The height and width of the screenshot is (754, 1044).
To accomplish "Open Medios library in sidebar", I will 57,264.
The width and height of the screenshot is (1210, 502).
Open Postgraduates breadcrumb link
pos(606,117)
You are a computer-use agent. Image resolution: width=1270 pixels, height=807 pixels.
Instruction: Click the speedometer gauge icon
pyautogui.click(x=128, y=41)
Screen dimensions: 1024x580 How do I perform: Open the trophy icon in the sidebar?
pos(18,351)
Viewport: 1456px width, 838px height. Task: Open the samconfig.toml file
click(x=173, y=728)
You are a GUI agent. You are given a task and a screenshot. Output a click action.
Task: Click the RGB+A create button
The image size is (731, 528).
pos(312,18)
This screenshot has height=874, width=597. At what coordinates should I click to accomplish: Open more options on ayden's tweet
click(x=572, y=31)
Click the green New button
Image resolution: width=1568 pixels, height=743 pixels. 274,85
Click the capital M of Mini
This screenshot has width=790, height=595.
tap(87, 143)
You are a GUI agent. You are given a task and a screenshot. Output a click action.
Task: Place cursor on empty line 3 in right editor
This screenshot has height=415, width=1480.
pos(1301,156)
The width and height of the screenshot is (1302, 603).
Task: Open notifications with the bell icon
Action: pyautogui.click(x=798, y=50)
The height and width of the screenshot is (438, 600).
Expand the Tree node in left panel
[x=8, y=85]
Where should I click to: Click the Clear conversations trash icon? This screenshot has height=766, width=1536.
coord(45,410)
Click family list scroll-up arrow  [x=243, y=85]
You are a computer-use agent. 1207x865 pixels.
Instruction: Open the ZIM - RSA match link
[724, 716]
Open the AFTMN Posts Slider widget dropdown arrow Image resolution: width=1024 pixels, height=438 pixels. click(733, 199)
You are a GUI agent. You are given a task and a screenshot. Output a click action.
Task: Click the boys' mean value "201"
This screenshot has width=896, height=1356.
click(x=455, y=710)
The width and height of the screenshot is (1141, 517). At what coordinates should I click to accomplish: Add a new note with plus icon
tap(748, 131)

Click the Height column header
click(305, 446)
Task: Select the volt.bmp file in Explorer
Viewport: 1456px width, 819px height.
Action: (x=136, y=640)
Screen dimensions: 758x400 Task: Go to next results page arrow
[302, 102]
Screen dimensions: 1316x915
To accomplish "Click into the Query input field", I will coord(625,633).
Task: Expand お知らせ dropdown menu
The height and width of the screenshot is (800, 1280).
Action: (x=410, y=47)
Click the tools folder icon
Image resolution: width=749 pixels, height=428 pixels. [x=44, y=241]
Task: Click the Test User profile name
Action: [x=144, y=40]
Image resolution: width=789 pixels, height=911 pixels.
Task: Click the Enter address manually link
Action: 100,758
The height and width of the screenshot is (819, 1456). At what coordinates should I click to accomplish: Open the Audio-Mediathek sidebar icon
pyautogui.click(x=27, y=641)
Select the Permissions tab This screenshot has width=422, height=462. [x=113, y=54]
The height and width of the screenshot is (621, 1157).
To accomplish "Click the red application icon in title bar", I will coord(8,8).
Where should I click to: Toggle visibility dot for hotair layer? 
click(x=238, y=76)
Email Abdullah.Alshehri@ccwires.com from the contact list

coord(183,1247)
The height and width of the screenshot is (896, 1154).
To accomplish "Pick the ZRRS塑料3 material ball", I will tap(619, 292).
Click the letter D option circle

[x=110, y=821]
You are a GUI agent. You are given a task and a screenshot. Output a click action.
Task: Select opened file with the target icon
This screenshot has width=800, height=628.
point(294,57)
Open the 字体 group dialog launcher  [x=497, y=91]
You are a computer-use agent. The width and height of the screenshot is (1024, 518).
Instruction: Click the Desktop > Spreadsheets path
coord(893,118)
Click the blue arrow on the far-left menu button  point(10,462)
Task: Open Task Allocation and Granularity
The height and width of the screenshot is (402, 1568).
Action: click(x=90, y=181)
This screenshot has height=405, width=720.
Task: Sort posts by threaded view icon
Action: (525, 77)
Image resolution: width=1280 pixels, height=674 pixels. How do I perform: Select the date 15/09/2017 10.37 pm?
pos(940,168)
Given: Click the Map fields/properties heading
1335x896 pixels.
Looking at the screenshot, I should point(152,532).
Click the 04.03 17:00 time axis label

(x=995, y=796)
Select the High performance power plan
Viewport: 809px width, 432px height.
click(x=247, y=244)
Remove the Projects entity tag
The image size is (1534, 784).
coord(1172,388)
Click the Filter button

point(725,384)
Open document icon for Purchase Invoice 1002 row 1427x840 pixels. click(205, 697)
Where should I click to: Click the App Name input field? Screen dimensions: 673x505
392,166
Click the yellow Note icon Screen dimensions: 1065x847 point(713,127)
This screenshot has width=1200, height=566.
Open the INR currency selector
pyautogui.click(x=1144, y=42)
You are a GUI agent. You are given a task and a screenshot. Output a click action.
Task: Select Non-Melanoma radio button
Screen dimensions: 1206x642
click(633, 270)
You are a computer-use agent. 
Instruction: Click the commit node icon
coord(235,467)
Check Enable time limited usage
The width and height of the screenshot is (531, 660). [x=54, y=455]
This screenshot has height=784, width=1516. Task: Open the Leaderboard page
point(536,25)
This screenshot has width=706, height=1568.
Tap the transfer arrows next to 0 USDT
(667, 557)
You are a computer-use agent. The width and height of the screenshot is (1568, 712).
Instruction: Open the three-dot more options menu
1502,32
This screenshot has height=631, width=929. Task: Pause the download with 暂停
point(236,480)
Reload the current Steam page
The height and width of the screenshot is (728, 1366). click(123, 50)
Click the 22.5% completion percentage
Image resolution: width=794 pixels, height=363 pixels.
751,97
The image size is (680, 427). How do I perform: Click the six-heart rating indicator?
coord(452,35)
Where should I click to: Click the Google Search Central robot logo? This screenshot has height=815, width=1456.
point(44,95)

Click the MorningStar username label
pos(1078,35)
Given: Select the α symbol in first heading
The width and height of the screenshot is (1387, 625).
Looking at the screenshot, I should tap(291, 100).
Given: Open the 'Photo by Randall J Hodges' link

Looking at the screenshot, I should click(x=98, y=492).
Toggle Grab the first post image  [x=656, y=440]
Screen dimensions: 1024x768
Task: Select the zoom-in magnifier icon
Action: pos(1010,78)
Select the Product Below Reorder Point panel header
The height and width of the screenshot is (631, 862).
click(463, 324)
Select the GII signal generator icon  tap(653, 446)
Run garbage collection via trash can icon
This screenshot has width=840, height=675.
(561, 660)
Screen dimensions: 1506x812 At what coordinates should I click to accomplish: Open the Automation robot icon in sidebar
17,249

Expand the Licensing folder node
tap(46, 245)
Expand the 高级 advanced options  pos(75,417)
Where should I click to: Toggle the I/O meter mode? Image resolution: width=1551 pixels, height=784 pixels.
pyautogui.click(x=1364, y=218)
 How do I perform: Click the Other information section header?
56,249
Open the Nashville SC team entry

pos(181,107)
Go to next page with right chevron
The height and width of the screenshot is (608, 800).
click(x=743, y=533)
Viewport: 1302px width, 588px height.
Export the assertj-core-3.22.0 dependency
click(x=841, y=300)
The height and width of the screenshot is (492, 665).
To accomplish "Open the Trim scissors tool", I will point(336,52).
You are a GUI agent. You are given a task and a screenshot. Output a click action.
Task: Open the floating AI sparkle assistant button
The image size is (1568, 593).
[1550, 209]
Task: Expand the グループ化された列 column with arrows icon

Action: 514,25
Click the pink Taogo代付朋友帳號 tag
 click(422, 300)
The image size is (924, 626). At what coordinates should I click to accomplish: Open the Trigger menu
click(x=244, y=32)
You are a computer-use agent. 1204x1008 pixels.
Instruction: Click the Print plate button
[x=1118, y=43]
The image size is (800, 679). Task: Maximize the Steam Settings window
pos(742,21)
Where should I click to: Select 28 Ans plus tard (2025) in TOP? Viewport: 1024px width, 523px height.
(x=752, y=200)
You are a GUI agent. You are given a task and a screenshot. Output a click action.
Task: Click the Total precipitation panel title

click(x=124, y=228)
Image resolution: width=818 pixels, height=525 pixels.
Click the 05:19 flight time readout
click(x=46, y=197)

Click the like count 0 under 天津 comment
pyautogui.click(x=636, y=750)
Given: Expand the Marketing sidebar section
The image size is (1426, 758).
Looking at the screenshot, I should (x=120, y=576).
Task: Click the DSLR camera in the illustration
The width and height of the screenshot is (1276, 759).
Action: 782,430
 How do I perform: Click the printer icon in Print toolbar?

• • • •

§ **DIRECTIONS FOR THIS TASK**: Everything from the line containing "Viewport: 1302px width, 588px height." through the final line of the listing, inclusive, must be reproduced exactly; leave out the rest.

§ **WRITTEN REPLY**:
Viewport: 1302px width, 588px height.
Export the assertj-core-3.22.0 dependency
click(x=841, y=300)
The height and width of the screenshot is (492, 665).
To accomplish "Open the Trim scissors tool", I will point(336,52).
You are a GUI agent. You are given a task and a screenshot. Output a click action.
Task: Open the floating AI sparkle assistant button
The image size is (1568, 593).
[1550, 209]
Task: Expand the グループ化された列 column with arrows icon

Action: 514,25
Click the pink Taogo代付朋友帳號 tag
 click(422, 300)
The image size is (924, 626). At what coordinates should I click to accomplish: Open the Trigger menu
click(x=244, y=32)
You are a computer-use agent. 1204x1008 pixels.
Instruction: Click the Print plate button
[x=1118, y=43]
The image size is (800, 679). Task: Maximize the Steam Settings window
pos(742,21)
Where should I click to: Select 28 Ans plus tard (2025) in TOP? Viewport: 1024px width, 523px height.
(x=752, y=200)
You are a GUI agent. You are given a task and a screenshot. Output a click action.
Task: Click the Total precipitation panel title

click(x=124, y=228)
Image resolution: width=818 pixels, height=525 pixels.
Click the 05:19 flight time readout
click(x=46, y=197)

Click the like count 0 under 天津 comment
pyautogui.click(x=636, y=750)
Given: Expand the Marketing sidebar section
The image size is (1426, 758).
Looking at the screenshot, I should (x=120, y=576).
Task: Click the DSLR camera in the illustration
The width and height of the screenshot is (1276, 759).
Action: 782,430
 How do I perform: Click the printer icon in Print toolbar?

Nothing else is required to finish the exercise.